Lunch time, and you squeeze in a call to a parent and find yourself being a Snake because you are well aware that this parent wants waht you cannot give. (For the purposes of this story, it doesn’t even matter whether it’s what a kid needs or wehther it’s the kind of parent who really does make unreasonable demands.) If you’re going to give any of the other 29 kids on your caseload anything approaching what they need, you have to cut your losses here. Slither, slither. YOu don’t like the feel of your scales against the desk at all.
By afternoon you’re playing the Burnout role. There are two versions of this. The one described is really a “pre-burnout” role. YOu can’t try to be everything to everybody for but so long. But it is true — if you walk out the door, heaven only knows what will walk in. You know who else is in your department already! They aren’t even in the descriptions here — the Parasite and the Coddler. The one who really is putting in an appearance and doing what it takes to collect the paycheck and thinks this is a pretty good joke on society (but has some trouble looking in the mirror) and the one who thinks it’s a real mission to just watch over these poor kids, and those silly parents who actually want to push, push them are just pathetic folks in denial, and of course the Temp — who needs a job, any job, and this was open and even though s/he doesn’t have training, s/he’ll fake it because they need a warm body here.
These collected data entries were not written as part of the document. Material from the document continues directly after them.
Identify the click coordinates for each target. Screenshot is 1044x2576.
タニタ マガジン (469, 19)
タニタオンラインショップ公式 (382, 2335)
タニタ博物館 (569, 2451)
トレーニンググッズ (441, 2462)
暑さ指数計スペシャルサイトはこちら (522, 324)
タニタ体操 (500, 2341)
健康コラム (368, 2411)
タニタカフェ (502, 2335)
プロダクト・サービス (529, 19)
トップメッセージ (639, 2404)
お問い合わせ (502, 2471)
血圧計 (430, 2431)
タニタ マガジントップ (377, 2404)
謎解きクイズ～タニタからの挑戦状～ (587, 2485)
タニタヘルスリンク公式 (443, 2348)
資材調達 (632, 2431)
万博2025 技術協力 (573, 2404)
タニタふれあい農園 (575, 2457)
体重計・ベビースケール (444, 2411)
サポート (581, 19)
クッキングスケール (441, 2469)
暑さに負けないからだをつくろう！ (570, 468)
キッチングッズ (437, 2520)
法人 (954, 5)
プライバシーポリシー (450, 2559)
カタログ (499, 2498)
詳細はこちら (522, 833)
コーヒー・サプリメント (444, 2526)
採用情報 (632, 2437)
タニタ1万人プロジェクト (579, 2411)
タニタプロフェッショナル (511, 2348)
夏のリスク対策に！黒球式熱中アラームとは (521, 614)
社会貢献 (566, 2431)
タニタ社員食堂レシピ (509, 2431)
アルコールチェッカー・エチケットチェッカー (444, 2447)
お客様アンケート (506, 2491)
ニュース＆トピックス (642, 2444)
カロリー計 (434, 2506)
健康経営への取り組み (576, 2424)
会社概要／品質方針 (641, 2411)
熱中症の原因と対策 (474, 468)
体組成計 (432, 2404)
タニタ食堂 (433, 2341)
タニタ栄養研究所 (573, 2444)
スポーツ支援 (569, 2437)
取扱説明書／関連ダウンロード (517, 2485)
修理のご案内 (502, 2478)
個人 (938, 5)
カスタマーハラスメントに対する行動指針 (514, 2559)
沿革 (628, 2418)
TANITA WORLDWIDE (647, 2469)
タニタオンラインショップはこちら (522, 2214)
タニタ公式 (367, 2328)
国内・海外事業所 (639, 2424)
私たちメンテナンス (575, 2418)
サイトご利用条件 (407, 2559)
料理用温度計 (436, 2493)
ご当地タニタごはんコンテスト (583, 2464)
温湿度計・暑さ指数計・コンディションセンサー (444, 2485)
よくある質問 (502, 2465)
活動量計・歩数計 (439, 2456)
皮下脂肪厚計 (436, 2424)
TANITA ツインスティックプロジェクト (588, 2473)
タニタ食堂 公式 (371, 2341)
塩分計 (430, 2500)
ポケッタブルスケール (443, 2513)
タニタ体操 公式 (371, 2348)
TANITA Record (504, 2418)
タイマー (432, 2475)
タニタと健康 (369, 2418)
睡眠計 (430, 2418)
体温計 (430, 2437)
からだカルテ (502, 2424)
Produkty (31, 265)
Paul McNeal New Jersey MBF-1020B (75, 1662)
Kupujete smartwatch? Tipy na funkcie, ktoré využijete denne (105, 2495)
But you manage, until that last class. Then you’ve become the other Burnout. You can’t quit — by now you’ve made enough mistakes that you don’t trust anybody to give you any kind of recommendation (though you’re probably wrong — they’ll do it to move you down the line!). You have to figure out just how to legally cover your backside… make those IEPs look like the real thing…
At 4:45 you toss a bunch of stuff into your bag (what you’ll be doing from 8 to 10 that night) and head home.
Tomorrow is another day~!
THANK YOU LJ…THIS WAS WONDERFUL! Now I know why we had such a terrible year last year…my son’s teacher was a clairvoyant, as she ‘knew’ him totally after 7 days in her class! Lucky for both of us, all signs tell my gut that we have a professional this year!
Could I reprint your post on another forum (www.dyslexiatalk.com)??? I would LOVE to put this in our “Parent Support — No Limits Sharing & Discussion” thread.
Thanks again, and may you have only “professionals” in your child’s future (unrealistic, but I like to wish BIG!)